On the other hand, it is hard to prevent damage to a physical robot during physical interaction with real-world objects, unless the interactions are pre-scripted with safety checks. Unplanned interactions with developing models and skills seem integral to the type of sensorimotor coordination that is the goal for this project. But such physical interaction and exploration with a still developing ‘mind’ requires a robust body. To amend this issue, the construction of a soft and robust embodiment was integrated into the project. The result was an open-source and printable 7+3 DOF robot arm, the GummiArm. See Fig. 2. It combines structural components that are printable on hobby-grade 3D printers, and rubbery tendons in an agonist-antagonist configuration. This enables easy replication, robustness even to fast impacts, a repair cycle of minutes when something does break, and stiffness and damping when required. The arm is able to survive impacts and physical exploration with objects that are not modelled, through its Variable Stiffness Actuators (VSA) with passive compliance.

The arm makes use of simple internal models that relate muscle lengths to joint angles and stiffness. These internal models are learned through a self-calibrating procedure, and are used to perform fast and targeted movements, but also collision detection. In particular, through the dynamic use of co-contraction when performing movements, the arm can reduce the typical oscillations at the end-point while moving fast. With the arm complete the work has then shifted to exploiting this embodiment for developing context-driven behaviours. Starting from the neural network framework used in the iCub simulator, and the first internal models on the GummiArm, continuing work is focusing on learning and activating internal models that are adapted to the context.

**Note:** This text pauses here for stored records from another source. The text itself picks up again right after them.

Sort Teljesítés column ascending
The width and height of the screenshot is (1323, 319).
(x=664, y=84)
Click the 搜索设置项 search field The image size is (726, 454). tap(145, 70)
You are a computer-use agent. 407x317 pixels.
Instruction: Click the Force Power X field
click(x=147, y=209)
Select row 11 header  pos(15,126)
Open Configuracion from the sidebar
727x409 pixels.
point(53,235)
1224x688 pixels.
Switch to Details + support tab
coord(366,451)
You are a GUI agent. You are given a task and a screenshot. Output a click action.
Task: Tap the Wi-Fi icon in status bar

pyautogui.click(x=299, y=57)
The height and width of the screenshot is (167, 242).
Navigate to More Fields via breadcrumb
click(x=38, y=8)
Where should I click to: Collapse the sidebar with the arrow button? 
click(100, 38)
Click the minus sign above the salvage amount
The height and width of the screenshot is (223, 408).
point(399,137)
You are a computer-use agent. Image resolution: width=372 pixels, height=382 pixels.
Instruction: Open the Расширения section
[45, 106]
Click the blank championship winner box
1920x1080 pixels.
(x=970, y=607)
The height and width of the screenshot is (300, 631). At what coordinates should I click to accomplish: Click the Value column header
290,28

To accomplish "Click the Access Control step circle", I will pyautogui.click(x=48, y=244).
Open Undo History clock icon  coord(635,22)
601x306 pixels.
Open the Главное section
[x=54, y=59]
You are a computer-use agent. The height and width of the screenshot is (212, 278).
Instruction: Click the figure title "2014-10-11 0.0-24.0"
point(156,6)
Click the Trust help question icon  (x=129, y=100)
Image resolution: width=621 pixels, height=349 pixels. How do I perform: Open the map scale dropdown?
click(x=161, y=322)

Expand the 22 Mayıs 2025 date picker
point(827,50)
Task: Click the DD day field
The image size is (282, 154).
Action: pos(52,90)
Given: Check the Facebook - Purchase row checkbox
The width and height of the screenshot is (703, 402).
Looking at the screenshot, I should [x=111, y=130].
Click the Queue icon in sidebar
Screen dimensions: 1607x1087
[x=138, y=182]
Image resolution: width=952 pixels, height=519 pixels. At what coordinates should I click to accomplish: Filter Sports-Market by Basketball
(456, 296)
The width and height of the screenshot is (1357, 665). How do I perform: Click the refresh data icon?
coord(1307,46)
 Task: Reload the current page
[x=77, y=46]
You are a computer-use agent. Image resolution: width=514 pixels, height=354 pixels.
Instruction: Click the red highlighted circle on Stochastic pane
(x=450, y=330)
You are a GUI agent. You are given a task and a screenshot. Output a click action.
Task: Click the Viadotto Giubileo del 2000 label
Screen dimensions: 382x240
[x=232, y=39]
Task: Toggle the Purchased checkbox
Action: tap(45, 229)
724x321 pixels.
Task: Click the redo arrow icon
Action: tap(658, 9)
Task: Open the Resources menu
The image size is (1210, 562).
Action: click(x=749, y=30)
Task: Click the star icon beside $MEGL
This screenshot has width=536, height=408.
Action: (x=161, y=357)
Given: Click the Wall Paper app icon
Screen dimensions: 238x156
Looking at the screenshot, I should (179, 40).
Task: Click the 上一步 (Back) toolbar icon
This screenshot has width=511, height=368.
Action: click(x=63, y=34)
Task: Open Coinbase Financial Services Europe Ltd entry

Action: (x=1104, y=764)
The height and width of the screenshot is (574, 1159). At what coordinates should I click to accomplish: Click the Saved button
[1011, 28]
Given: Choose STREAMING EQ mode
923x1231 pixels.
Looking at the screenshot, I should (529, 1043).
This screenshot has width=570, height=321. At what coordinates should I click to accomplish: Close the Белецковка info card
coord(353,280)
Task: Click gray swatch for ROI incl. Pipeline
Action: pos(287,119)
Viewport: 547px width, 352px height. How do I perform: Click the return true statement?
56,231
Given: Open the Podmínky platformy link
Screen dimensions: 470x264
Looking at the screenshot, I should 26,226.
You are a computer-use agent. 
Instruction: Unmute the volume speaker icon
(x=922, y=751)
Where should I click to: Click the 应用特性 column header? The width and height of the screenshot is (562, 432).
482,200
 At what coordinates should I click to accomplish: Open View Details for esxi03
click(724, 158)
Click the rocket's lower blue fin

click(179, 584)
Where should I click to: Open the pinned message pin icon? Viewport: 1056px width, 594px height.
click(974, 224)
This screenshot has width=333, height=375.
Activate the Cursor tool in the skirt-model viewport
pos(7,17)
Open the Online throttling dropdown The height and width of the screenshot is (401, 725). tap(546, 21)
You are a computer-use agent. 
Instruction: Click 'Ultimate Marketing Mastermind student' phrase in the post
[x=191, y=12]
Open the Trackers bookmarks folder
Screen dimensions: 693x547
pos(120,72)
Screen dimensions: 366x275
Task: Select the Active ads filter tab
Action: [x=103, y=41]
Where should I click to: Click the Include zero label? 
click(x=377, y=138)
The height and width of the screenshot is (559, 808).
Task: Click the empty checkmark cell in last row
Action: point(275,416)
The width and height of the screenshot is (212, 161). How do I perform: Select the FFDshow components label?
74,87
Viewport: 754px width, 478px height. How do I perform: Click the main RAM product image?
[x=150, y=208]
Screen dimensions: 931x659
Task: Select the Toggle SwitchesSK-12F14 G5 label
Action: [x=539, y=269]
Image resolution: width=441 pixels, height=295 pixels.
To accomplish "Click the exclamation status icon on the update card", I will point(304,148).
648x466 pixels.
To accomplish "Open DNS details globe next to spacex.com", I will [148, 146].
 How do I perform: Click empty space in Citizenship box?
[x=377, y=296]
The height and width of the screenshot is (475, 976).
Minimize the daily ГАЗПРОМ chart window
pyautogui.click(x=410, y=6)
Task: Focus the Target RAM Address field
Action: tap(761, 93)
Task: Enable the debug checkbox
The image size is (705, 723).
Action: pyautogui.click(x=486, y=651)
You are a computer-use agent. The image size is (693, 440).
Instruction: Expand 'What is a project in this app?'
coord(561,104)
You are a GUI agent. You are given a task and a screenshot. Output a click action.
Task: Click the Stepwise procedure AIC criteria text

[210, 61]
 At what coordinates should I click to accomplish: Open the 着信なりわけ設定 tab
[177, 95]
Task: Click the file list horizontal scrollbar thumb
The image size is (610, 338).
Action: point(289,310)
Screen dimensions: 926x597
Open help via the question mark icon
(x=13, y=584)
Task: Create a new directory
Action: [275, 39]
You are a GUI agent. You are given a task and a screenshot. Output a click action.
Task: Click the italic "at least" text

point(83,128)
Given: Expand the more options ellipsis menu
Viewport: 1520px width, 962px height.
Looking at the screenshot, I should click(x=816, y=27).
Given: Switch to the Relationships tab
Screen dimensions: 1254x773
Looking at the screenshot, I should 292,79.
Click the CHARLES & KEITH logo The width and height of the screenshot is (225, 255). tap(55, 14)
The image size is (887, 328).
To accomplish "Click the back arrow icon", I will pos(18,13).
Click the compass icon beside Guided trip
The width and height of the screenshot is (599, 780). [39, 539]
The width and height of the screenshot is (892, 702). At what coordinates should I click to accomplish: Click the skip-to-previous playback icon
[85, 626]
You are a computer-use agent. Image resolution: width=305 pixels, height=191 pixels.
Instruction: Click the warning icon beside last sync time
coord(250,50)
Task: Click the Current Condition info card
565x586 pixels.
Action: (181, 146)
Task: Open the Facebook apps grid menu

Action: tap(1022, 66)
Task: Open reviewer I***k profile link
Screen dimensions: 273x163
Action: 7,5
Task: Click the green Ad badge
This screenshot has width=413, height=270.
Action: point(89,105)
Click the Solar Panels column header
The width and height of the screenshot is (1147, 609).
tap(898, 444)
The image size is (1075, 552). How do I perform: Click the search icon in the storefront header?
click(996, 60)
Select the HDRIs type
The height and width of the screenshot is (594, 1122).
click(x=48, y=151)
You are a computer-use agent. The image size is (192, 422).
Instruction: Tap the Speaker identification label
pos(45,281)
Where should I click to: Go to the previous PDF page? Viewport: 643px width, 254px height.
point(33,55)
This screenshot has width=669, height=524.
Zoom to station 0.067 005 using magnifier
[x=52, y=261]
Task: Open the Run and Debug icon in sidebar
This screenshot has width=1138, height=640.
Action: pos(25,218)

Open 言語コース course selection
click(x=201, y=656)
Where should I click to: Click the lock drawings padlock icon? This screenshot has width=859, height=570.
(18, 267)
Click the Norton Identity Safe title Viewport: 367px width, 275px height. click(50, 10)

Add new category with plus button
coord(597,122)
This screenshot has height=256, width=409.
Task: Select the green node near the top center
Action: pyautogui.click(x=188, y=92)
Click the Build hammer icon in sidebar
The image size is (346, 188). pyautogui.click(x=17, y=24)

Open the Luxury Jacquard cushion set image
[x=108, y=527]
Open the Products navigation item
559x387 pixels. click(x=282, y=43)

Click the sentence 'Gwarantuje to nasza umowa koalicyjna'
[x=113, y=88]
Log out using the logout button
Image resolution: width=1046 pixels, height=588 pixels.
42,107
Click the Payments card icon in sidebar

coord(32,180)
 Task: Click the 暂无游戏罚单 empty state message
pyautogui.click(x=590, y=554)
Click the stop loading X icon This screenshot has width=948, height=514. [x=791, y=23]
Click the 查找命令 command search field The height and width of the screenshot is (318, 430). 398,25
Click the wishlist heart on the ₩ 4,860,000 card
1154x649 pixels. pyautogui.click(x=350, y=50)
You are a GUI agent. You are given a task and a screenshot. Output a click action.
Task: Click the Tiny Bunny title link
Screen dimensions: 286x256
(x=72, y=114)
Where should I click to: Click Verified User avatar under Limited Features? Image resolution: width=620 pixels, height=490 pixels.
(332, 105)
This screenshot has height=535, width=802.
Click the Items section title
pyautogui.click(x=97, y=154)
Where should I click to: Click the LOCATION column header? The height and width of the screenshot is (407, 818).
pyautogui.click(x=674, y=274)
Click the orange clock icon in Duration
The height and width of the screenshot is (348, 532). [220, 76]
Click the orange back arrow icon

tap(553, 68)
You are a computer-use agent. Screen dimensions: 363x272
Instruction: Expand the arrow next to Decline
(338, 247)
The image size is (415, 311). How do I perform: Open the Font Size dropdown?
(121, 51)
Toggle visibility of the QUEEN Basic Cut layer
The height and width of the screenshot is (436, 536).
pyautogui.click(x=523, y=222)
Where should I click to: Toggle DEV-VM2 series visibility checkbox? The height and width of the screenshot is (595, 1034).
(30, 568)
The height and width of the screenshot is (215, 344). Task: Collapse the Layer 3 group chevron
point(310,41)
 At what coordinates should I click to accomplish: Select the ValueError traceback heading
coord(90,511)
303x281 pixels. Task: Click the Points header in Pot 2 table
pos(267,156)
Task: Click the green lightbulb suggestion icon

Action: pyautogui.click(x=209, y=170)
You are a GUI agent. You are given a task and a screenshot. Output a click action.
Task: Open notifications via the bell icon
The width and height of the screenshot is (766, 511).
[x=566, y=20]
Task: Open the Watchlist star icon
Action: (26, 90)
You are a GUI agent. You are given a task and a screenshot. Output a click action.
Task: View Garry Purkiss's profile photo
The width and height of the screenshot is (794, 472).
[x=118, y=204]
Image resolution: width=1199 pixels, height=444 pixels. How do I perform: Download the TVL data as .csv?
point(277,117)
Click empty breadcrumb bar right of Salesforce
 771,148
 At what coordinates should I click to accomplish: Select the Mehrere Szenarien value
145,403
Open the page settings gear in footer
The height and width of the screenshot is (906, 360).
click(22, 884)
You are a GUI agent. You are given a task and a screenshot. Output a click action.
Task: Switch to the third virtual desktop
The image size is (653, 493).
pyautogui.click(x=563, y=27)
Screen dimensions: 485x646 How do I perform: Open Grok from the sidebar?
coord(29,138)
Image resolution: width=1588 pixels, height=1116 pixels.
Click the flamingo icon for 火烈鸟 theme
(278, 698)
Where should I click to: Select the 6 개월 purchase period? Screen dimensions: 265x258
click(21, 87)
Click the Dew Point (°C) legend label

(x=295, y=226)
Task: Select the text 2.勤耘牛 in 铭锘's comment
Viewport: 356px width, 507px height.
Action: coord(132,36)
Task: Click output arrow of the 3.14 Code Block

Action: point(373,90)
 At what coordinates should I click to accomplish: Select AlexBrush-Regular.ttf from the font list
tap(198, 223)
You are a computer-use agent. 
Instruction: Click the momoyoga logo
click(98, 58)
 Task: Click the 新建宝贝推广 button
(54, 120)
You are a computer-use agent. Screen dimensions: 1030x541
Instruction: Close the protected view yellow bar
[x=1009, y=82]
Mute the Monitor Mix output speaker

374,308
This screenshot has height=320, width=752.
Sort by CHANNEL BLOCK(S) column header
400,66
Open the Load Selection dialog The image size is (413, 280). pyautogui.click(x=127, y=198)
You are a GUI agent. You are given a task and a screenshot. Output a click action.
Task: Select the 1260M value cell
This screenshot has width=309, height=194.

The impact of the project includes progress on building a community researching the role of a soft embodiment in developing robots, with open source software and hardware being made openly available: http://mstoelen.github.io/GummiArm/
The GummiArm is for example being replicated in 3 universities across Europe. Another impact is the development of a soft embodiment and context-sensitivity for robots for picking tasks in agriculture. A spin-out company, Fieldwork Robotics Ltd, was established by the Researcher to further explore this avenue, with funding made available from the University of Plymouth. Finally, the project outcomes helped the Researcher achieve a permanent academic position at Plymouth University in the UK.